It’s hard to believe that Pantone has been around for more than 50 years. This incredible unified color system changed the way designers throughout the world did their jobs, and we owe it all to Pan. In the early 1960s Herbert’s Pantone printing company produced a retail display that helped ladies find the right shade of pantyhose. It was then that he determined the need for universal colors defined by a number. And thus, an invaluable tool (and dare I say) phenomenon was born.
Those of us in the industry have been familiar with the Pantone name for years (going back when it was referred to the Pantone Matching System (PMS). It’s still a very relevant design tool today, however, the system’s popularity has now become part of pop culture as well.

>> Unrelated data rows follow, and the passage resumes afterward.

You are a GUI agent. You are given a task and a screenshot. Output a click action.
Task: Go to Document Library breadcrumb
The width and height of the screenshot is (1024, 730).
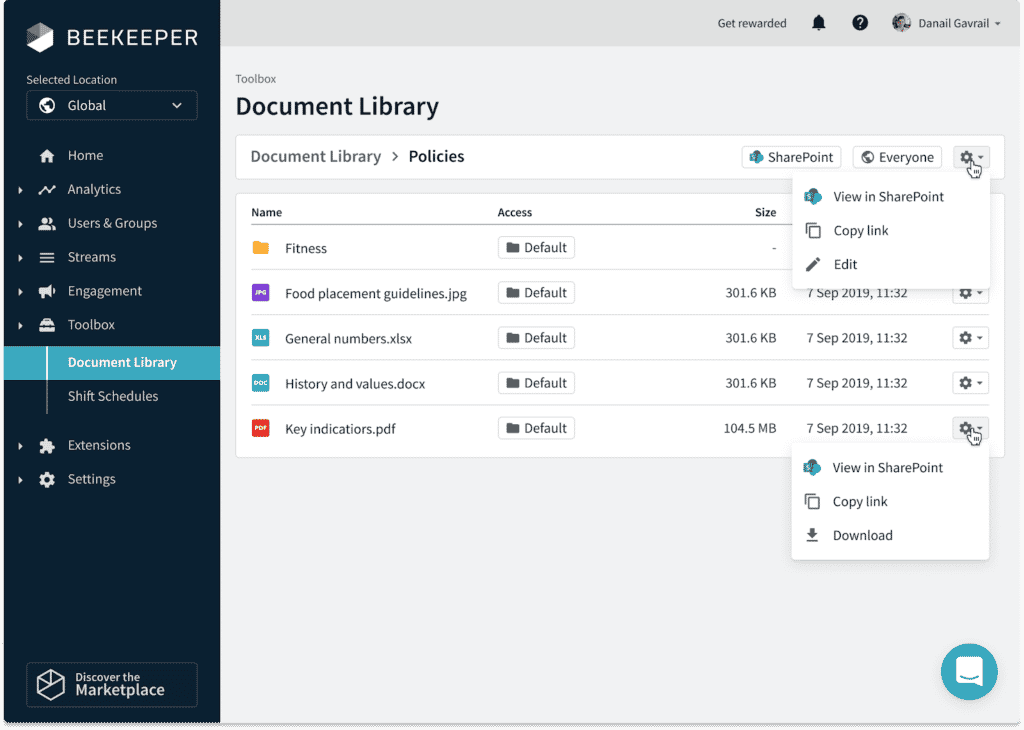pos(315,156)
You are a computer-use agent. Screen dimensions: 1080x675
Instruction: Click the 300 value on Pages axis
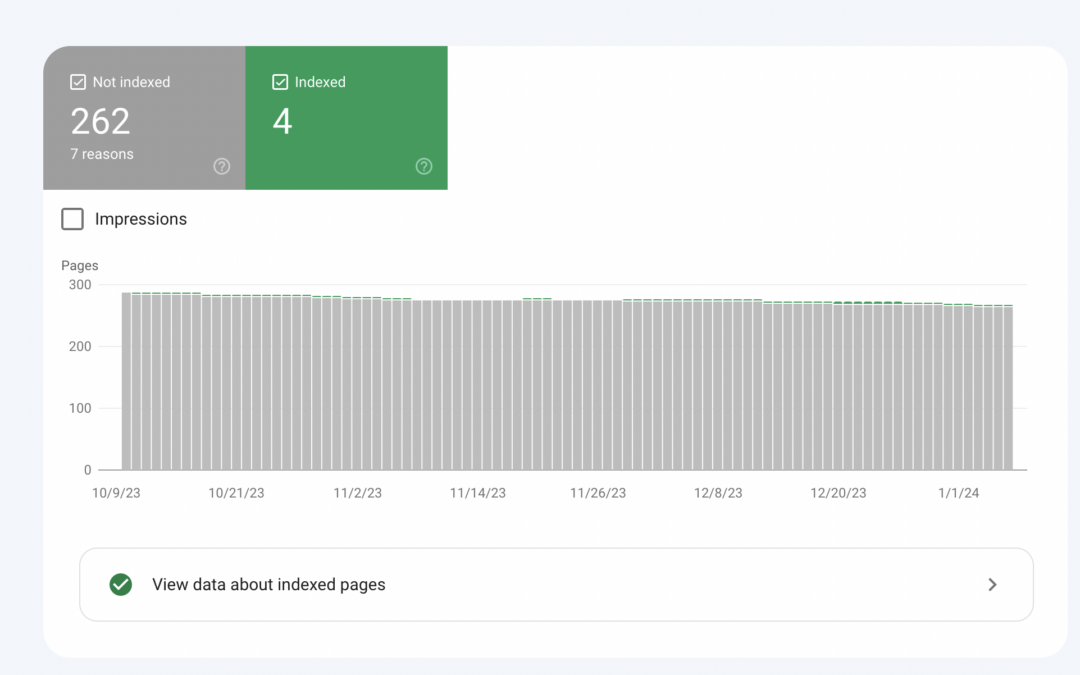click(79, 285)
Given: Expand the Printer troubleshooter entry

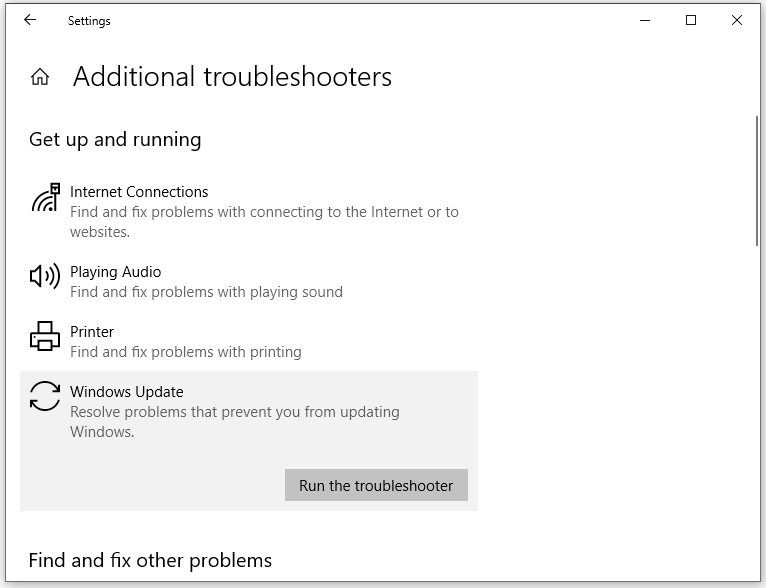Looking at the screenshot, I should click(x=92, y=332).
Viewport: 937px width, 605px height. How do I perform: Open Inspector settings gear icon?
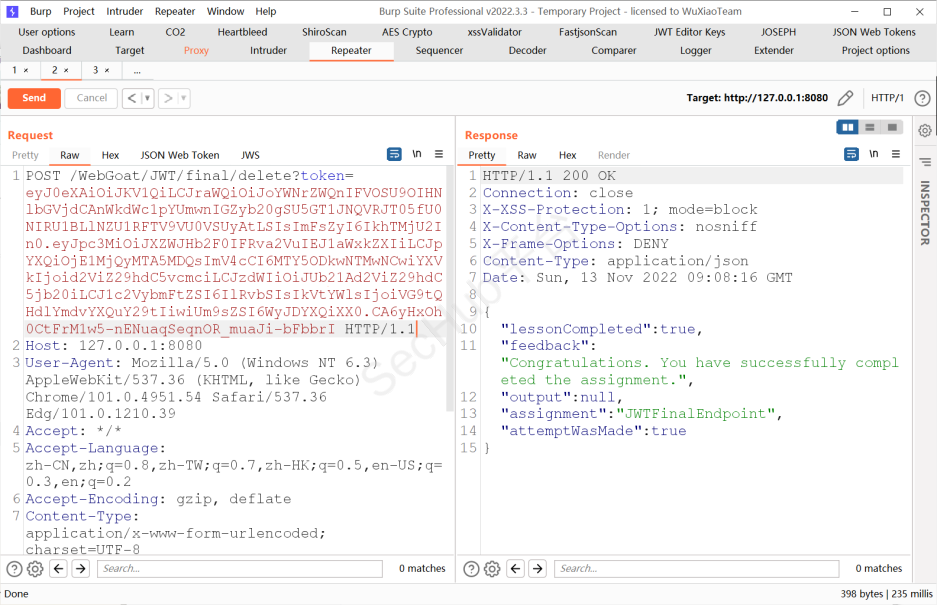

Pantone recently released its Spring Fashion Color Report for 2013 that highlights the year’s trendiest hues including Mykonos Blue (Pantone 18-4434), Samba (Pantone 19-1662), and color of the year, Emerald (Pantone 17-5641) among others. Additionally, the brand created “Pantone Universe”, a design-led collection for the home, workplace and beyond. Yes folks, you can now purchase a Pantone 19-1762 Crimson iPhone case, Pantone 12-0752 Buttercup eye glasses, or a Pantone 268c Royal Purple folding chair.
Retailers are taking notice! JCpenney and Sephora both offered up new lines of vibrant, Pantone Universe inspired products based on this year’s Color Report.
So, what’s the most unusual use of the Pantone system? One woman went so far as to create Pantone cookies. But I think Calvin Klein gets the award for most creative use of the system. His chef was instructed to match his coffee to a Pantone chip. I think mine would have to be Pantone 7582 C.